EXTRACTED DATA
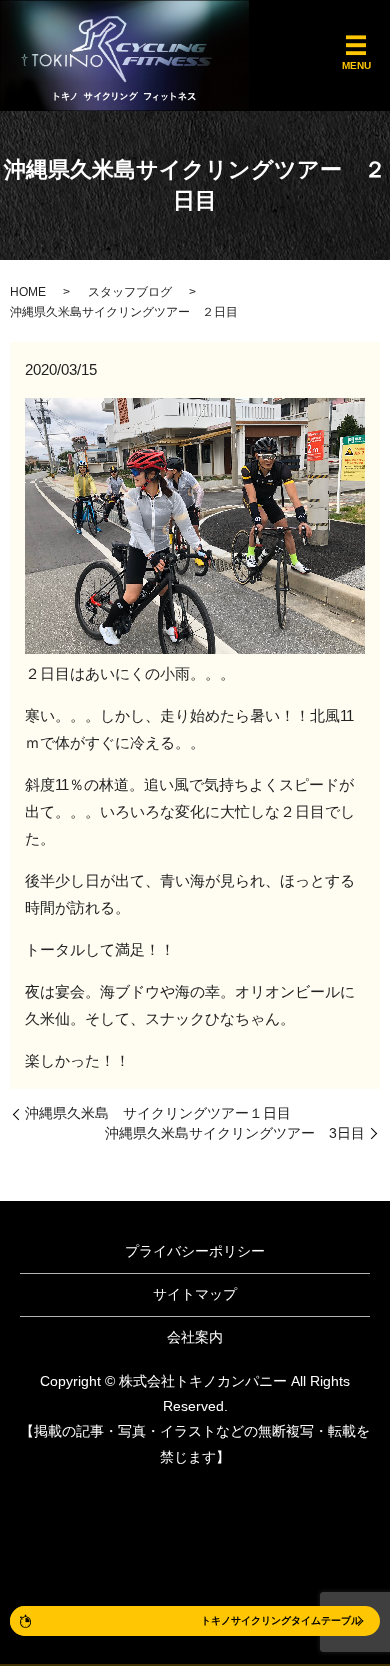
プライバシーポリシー (195, 1251)
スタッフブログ (130, 292)
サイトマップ (195, 1294)
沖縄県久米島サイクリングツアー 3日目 (235, 1133)
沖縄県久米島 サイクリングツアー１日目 (158, 1113)
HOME (28, 292)
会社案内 (195, 1337)
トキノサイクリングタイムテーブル (281, 1620)
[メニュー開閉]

ACTIVITY
Please repeat every line from the listing above exactly as it appears. Drop the pictures.

WRITTEN ANSWER
プライバシーポリシー (195, 1251)
スタッフブログ (130, 292)
サイトマップ (195, 1294)
沖縄県久米島サイクリングツアー 3日目 (235, 1133)
沖縄県久米島 サイクリングツアー１日目 (158, 1113)
HOME (28, 292)
会社案内 (195, 1337)
トキノサイクリングタイムテーブル (281, 1620)
[メニュー開閉]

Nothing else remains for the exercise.